Definition of Impairment Rating
Impairment rating, or disability rating, are two terms that you may think mean the same thing. However, they are two different ratings, just as impairment and disability do not mean the same thing. Impairment has to do with any functional or anatomic loss or abnormality that can be temporary or permanent. Disability is any lack or restriction (caused by an impairment) of ability to perform an activity within the range or in the manner that is regarded as being normal for a person.
Impairment rating is a percentage estimate of the amount of normal use that your injured body parts have lost, which is based on guidelines that have been published by the American Medical Association (AMA). Disability rating has to do with your ability to work and earn wages. Your impairment rating is used in determining your disability rating, but it is not the same as your disability rating.

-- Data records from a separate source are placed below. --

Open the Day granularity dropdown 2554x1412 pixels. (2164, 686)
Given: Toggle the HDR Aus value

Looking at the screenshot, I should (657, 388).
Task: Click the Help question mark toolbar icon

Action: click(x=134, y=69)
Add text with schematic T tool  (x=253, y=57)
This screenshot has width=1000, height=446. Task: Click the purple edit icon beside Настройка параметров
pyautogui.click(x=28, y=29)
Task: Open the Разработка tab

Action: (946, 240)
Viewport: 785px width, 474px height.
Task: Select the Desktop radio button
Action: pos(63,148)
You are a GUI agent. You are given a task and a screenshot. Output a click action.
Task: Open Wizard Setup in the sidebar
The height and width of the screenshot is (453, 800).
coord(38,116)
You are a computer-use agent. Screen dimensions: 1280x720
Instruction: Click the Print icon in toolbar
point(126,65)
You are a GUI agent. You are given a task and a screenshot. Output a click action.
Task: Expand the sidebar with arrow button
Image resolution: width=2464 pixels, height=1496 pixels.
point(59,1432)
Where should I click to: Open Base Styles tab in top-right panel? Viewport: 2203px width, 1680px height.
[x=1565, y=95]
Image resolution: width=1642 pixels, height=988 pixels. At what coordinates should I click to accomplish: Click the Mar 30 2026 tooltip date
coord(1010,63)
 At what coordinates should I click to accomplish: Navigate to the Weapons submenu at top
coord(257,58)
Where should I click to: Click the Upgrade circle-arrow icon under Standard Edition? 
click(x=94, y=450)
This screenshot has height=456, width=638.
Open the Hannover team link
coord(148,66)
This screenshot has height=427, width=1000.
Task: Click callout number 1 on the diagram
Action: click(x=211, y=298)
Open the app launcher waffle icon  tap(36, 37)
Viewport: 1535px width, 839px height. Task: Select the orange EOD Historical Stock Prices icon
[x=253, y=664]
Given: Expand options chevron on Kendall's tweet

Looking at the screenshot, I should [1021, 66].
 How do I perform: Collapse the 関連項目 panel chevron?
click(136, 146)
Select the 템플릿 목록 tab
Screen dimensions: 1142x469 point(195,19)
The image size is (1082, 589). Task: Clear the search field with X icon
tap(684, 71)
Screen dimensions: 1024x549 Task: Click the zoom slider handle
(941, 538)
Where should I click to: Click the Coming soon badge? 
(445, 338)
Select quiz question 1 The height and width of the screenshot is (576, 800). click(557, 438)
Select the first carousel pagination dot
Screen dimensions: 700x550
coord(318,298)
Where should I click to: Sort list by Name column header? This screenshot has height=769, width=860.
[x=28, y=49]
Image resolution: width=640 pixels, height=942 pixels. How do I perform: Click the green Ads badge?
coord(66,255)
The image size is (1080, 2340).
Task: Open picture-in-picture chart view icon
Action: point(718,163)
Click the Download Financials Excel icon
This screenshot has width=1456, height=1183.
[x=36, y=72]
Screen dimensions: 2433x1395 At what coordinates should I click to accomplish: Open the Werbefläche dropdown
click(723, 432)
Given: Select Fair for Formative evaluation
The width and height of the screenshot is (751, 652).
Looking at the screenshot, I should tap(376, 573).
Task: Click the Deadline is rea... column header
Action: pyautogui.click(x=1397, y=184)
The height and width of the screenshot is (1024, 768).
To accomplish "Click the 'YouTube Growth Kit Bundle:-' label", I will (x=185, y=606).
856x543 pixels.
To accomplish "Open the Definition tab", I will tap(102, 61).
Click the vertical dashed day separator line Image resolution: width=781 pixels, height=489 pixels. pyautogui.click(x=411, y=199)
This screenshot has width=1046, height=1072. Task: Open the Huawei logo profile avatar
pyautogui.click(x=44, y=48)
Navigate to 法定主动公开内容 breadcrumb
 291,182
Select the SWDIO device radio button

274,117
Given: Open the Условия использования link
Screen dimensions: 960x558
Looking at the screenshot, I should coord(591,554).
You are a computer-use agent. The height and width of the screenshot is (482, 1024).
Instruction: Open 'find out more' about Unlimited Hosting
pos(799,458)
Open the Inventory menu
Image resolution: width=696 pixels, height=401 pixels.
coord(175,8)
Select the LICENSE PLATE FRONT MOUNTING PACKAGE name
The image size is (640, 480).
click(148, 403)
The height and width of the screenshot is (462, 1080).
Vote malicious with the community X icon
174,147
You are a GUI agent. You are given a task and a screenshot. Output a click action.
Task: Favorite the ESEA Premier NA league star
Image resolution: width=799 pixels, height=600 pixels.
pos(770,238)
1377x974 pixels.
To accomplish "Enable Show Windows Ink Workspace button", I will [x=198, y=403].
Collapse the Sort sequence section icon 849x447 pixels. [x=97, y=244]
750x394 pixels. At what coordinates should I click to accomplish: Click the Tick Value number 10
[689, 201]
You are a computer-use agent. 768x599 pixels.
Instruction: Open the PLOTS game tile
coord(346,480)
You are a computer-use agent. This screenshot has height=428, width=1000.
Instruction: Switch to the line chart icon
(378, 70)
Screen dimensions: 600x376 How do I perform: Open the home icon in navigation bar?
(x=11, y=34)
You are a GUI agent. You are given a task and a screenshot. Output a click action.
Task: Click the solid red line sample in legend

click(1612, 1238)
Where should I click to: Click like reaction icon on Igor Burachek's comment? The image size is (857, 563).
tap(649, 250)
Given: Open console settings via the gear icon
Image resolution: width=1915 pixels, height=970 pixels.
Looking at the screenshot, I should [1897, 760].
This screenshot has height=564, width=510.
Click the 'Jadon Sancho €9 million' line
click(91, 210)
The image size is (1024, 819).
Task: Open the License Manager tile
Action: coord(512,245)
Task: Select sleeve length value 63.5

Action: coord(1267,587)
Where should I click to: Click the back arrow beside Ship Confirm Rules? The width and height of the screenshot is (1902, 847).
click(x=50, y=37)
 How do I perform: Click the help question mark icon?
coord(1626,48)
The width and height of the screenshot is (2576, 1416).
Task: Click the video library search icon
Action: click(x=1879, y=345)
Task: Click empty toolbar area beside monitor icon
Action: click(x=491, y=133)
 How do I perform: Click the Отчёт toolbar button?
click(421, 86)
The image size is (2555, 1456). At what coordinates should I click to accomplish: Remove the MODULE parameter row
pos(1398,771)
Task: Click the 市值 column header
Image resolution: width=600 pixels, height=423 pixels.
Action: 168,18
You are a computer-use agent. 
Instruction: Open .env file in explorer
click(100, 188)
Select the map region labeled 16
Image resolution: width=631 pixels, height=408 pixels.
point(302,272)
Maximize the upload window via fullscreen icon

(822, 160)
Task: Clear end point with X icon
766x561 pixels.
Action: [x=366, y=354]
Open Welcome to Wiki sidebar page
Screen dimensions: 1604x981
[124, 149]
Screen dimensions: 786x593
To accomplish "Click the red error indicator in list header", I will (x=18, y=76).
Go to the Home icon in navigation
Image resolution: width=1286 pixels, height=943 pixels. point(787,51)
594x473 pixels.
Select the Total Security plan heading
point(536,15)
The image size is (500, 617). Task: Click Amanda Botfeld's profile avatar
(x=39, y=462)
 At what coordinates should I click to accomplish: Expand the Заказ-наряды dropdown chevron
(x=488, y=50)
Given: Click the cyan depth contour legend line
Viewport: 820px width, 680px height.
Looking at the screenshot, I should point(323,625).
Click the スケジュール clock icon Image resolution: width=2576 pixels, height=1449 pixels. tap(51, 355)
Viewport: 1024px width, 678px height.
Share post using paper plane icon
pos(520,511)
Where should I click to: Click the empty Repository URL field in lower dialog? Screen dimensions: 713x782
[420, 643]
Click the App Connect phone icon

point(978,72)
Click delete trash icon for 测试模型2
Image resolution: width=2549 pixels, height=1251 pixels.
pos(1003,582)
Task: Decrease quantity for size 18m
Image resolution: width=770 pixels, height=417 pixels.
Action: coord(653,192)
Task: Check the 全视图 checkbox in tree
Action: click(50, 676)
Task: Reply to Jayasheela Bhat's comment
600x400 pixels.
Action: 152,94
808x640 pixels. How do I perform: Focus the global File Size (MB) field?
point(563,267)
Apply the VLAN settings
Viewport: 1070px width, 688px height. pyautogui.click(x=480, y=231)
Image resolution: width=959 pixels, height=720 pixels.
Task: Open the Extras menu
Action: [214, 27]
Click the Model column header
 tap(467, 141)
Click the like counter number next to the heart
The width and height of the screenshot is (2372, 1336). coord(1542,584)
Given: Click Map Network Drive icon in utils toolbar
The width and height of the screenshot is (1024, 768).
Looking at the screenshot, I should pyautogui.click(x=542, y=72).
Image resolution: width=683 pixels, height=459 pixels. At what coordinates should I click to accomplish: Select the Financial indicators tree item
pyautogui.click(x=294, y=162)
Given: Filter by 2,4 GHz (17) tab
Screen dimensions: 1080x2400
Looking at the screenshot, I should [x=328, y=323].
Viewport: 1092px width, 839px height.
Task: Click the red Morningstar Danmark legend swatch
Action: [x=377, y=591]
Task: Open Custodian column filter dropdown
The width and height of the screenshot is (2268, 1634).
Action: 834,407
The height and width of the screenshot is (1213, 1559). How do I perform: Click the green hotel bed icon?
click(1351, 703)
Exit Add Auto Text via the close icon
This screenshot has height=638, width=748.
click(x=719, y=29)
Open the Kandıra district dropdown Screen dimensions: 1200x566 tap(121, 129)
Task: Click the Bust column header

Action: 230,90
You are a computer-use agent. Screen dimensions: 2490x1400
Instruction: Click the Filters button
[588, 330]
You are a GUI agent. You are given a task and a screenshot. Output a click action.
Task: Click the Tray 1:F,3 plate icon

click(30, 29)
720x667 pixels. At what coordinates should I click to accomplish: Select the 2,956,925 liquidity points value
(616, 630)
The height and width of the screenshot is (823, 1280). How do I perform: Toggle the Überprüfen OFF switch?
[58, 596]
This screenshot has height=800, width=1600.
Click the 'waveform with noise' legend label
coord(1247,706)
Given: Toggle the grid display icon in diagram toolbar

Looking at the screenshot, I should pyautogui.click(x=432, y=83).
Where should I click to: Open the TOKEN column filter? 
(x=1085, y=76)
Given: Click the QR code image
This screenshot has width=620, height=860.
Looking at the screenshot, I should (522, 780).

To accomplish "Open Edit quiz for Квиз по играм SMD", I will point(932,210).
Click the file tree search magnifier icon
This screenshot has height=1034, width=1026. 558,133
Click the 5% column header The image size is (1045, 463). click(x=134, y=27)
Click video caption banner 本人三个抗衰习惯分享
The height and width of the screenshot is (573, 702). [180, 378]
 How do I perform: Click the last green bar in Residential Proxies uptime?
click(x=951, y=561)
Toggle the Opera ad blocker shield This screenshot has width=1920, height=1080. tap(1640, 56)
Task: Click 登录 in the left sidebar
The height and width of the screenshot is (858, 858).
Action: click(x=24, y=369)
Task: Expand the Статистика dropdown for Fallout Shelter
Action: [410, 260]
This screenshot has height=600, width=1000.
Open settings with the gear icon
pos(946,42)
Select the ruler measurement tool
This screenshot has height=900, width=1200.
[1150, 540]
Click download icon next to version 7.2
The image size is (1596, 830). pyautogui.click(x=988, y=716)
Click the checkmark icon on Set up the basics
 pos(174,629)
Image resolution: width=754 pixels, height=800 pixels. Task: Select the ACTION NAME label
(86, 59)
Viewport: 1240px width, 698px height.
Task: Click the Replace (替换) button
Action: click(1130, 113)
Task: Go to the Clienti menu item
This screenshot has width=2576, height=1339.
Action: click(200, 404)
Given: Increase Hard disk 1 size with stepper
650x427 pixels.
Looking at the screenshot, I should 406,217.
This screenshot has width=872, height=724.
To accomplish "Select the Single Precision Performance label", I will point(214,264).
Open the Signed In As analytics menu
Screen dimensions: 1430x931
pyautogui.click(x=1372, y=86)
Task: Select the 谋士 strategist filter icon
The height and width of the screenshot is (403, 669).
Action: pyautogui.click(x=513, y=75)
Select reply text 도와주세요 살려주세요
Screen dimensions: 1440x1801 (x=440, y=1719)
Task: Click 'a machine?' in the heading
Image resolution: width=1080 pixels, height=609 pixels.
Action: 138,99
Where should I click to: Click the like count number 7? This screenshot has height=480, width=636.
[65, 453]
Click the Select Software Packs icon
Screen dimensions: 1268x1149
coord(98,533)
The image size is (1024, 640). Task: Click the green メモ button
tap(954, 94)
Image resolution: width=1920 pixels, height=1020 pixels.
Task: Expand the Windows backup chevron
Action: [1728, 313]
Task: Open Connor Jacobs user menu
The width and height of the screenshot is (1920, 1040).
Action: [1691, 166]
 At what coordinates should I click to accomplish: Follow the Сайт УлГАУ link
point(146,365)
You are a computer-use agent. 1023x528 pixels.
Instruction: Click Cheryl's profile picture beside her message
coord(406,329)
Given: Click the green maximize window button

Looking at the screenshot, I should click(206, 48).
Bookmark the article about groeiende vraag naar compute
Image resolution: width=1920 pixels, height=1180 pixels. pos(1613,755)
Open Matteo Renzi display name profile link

One of the difficulties with an impairment rating is that it attempts to define an injured worker's impairment rather than their disability. According to the AMA guidelines, an injured worker may be rated as having a minor impairment, but that worker may be disabled for the purposes of doing their job. This would mean that the worker would have a low impairment rating but a high disability rating. This would mean the worker would receive a higher compensation because the high disability rating indicates that the worker's ability to earn wages or do their job has been seriously hindered. However, when a worker has a high impairment rating and a low disability rating, it means that worker will receive lesser compensation. The reason being that even though the worker's impairment rating is high, the disability rating indicates that the worker will still have a good ability to earn wages.